Wednesday, December 26, 2012

Christmas 2012

I wish I could say I had a Merry Christmas this year. I didn't. It was probably the worst Christmas I've ever had. Besides being sick pretty much the entire time, I had a horrible fight with my wife. I love my wife. I really do. I just wish she could come to terms with the understanding that our lives really are intertwined. How she feels about herself, and how she acts on those emotions has a direct impact on the well being and happiness of the rest of our family. There's a lot of truth to the old saying, "If momma ain't happy, ain't nobody happy."

So that is probably the biggest reason that I had a bad Christmas. Other than that, I am really feeling down about life in general. I feel like a failure of a parent, every time I see my kids failures. I know I shouldn't have that attitude, but it really wears me down. It doesn't help that our world seems to be collapsing around us, morally, economically, socially. I am terrified for the future of my children. I'm afraid that my parenting will not be enough to lead them to the spiritual faith they will need to weather the storms on the horizon. I feel like giving up. Sometimes I seriously consider ending it. They are the reason I don't, and yet it bothers me that I feel this way. I don't know what I should do, or who I can turn to. The only thing I can do is turn to God and hope and pray he will carry me through these storms.

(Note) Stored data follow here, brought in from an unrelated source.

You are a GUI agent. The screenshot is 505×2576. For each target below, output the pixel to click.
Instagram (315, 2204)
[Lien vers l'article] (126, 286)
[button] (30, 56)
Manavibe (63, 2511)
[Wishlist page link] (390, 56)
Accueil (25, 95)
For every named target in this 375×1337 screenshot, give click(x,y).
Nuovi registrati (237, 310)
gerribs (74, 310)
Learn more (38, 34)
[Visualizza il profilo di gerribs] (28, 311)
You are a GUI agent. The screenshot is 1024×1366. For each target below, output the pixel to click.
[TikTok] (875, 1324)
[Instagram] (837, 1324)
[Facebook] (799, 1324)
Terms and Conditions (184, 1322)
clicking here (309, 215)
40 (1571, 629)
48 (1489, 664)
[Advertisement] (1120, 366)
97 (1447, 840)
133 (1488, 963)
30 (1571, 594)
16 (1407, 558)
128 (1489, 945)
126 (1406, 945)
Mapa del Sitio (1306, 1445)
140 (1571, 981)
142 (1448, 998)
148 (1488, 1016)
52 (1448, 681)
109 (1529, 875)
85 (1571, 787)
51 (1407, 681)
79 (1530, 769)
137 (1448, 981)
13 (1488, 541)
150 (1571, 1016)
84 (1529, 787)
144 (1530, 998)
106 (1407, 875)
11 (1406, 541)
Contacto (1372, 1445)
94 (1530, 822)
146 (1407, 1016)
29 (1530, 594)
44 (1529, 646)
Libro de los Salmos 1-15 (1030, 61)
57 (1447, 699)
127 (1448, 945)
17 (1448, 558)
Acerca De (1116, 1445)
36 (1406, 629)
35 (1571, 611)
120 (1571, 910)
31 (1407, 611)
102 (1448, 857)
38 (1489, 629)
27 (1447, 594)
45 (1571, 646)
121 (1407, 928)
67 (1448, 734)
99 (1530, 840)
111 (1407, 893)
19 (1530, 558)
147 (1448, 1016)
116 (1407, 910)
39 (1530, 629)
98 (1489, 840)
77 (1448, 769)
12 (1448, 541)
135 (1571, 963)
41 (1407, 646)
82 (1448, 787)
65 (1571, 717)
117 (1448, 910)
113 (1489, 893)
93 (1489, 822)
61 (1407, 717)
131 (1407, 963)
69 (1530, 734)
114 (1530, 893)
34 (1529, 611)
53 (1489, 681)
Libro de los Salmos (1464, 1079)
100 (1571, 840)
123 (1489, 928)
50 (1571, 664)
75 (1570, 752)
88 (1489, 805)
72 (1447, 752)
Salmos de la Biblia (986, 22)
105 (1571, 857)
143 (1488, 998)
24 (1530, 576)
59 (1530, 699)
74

I wait for the end to come...


Thursday, December 13, 2012

12:12 12/12/12

I just got back from a business trip to Chattanooga. I wish I could tell you that it was filled with adventures and riches beyond imagination, but this is Tennessee we're talking about. The closest I got to adventure was at least temporarily contemplating an attempt to score some moonshine. That being said, I did pass a milestone on the way back to Dallas. That moment in time passed and will never be duplicated. That moment was 12:12 12/12/12 as I have titled this post. In this day and age, there is much speculation about the end of the world and people are constantly jabbering about the Mayan calendar. It's all a bunch of hogwash and hooey, if you ask me. However, I will say that I think we are nearing the "Last Days" as mentioned in the Bible.  I just don't think it will have anything to do with Mayans or any special days of men.  God's on his clock, not ours. Any way you slice it, these are some interesting times to be alive.


Friday, December 7, 2012

Tired

Do you ever have one of those days where you just really wonder what are you doing? I mean, why? What purpose do you serve in the grand scheme of things? I've had one of those weeks. I believe it may be attributed to the beating that has been my job for the last 10 years, and that I feel very much that I am trapped. There seems to be no end in sight and people from all directions depend on me to carry the load. The sad part is when the people I depend on for a little relief let me down. I have carried the torch long enough that I am ready to pass it on to someone younger and more able than me. I cannot seem to find such a person. Every time I get a little spark of inspiration it is extinguished by the reality of the inconsistencies of human nature. If I can ever find a reliable person that will be here and be as dedicated as I have been, I will know it is finally time to move on. Hopefully when that day comes there will still be enough life left in me to do something meaningful.